GIVEN EXERCISE 1 —
Give the stretch of the entries from the line containing "Click the 0 tick on the y axis" through the end of the entries as a Markdown table with the columns Row and Line, leaving out blank lines.

PASSAGE —
====
Egypt's most iconic political prisoner is free at last. Does his release point towards structural change, or is it just a symbolic gesture under pressure?
30 September, 2025

On 21 September, Egyptian President Abdel Fattah al-Sisi referred the country’s proposed amendments to the Criminal Procedure Law back to parliament, just months after lawmakers had passed them.

A day later, he issued a presidential pardon for six detainees - among them the prominent activist Alaa Abdel Fattah.

Two days after the announcement, the UN High Commissioner for Human Rights welcomed Alaa’s release as a “positive development” but rejected the proposed law, urging Egypt to use this moment to review its flaws.

The UN also renewed calls for the release of Egypt’s estimated 60,000 political prisoners.

Alaa Abdel Fattah's release sparked cautious optimism within Egypt’s political and human rights circles. Yet the mood quickly soured as security forces detained several activists and rights defenders across the country that same week.

Such contrasting signals have revived a central question: is Egypt embarking on a genuine path of reform, or are these just temporary gestures in response to internal and external pressures?

A controversial law returned

Sisi relied on Article 123 of the constitution to send the Criminal Procedure Law back to parliament - a code often described as Egypt’s “second constitution” for its role in shaping the relationship between citizens and the state in the justice system.

His office explained the decision as a response to “numerous appeals” urging revisions to the legislation, which parliament had approved on 29 April 2025.

Critics warned that the law has been rushed without adequate consultation, and that vague provisions - including those allowing preventive detention for the “disturbance of public order” - risk arbitrary or prolonged detention, effectively turning it into punishment before trial.

Legal experts also cite conflicts with constitutional guarantees, weak safeguards for defendants, and an appeals system tilted toward the state.
====
RECORD EXCERPTS —

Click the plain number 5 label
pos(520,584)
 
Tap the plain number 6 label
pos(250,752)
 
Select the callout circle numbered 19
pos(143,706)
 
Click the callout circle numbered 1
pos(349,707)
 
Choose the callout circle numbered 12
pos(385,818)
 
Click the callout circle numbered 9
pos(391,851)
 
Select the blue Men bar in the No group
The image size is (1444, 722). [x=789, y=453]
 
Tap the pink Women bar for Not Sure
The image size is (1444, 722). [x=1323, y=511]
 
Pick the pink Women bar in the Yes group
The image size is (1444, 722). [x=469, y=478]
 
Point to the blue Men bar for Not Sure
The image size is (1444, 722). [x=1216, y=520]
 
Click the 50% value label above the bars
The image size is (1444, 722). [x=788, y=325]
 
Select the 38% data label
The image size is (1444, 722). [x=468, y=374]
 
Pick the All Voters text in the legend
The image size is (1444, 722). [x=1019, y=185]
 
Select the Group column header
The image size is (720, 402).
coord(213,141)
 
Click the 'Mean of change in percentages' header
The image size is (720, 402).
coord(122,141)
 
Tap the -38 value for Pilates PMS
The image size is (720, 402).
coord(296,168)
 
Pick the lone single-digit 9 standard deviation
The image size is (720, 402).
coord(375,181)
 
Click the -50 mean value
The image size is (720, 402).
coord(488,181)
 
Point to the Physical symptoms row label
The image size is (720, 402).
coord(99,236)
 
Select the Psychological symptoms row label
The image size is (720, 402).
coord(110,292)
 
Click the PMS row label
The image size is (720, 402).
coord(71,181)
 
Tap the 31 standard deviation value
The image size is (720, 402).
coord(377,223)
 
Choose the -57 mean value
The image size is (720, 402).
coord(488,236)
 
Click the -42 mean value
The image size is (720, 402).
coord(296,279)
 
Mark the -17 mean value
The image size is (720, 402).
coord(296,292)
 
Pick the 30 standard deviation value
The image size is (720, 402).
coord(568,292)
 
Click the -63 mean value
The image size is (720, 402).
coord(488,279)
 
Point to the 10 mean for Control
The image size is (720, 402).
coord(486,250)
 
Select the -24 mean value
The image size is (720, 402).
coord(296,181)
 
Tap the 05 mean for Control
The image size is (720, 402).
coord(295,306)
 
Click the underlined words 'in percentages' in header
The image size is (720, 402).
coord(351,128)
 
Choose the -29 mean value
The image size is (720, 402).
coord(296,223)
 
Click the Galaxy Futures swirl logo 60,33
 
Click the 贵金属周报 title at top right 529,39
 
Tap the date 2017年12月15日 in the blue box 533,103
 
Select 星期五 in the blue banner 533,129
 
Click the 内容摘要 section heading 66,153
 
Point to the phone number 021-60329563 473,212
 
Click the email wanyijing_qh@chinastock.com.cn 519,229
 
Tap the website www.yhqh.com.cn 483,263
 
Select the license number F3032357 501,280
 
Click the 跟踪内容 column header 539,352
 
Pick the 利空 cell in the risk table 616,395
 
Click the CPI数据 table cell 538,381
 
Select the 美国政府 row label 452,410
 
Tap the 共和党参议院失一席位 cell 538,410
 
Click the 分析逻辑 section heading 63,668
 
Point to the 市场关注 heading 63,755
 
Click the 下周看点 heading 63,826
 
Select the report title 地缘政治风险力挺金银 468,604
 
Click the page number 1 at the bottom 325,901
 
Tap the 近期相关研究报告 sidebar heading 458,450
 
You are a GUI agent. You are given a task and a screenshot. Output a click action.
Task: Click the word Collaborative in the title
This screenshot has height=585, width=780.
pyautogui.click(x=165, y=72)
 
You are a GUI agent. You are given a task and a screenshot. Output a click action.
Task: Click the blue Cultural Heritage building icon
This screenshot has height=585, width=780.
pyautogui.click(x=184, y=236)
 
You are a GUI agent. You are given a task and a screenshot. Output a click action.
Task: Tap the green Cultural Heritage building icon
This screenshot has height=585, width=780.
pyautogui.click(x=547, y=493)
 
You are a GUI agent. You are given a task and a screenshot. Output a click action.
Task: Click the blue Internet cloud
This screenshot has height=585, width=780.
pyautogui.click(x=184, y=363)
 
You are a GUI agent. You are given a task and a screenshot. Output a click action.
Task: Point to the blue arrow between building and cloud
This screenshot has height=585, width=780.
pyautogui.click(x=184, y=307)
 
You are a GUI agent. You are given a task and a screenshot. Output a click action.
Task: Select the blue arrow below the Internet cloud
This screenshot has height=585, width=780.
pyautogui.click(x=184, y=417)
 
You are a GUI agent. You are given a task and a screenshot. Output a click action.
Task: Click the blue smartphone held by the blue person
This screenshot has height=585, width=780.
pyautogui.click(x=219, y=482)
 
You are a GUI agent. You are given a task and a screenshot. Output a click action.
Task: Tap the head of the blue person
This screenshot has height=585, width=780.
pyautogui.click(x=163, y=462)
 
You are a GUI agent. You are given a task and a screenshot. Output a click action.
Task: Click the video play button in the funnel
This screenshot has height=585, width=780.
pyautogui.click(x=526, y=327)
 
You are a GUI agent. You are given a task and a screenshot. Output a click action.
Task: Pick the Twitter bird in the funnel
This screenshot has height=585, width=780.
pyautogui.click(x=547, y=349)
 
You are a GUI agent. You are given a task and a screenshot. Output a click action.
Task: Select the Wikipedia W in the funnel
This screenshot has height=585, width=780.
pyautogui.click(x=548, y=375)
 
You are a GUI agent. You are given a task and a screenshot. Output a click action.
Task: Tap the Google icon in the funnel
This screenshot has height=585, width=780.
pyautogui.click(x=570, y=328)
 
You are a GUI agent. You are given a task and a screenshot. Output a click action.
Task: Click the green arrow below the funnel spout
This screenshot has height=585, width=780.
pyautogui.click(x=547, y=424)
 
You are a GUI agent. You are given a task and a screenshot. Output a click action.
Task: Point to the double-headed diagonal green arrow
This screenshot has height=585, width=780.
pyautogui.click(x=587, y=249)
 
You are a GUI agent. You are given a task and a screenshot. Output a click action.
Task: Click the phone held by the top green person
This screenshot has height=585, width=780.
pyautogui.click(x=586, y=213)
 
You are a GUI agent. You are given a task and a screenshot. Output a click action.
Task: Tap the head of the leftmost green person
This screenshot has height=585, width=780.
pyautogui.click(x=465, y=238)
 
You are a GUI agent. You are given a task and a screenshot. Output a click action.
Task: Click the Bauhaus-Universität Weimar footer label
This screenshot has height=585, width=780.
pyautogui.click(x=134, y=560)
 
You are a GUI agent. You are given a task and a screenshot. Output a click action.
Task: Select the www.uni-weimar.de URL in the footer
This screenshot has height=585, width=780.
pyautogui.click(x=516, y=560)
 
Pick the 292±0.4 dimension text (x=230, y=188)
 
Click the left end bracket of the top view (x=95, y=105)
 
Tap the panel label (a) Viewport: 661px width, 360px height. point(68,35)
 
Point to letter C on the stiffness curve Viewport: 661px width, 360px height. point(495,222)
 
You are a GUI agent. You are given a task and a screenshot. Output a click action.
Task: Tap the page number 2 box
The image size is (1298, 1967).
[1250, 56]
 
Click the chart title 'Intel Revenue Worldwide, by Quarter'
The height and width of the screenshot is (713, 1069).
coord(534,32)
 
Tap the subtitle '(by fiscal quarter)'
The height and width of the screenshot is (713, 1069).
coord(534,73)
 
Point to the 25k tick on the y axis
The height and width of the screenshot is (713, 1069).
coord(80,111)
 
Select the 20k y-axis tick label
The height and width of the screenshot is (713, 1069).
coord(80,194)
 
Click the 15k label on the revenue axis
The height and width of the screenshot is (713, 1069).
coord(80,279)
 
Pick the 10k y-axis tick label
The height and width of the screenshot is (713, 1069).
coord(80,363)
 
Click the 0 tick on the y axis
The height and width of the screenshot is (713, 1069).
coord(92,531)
====
GIVEN EXERCISE 2 —
In the article on Alaa Abdel Fattah's release, on what date did parliament approve the Criminal Procedure Law?

WORKED ANSWER 1 —
| Row | Line |
|---|---|
| 1 | Click the 0 tick on the y axis |
| 2 | The height and width of the screenshot is (713, 1069). |
| 3 | coord(92,531) |

WORKED ANSWER 2 —
29 April 2025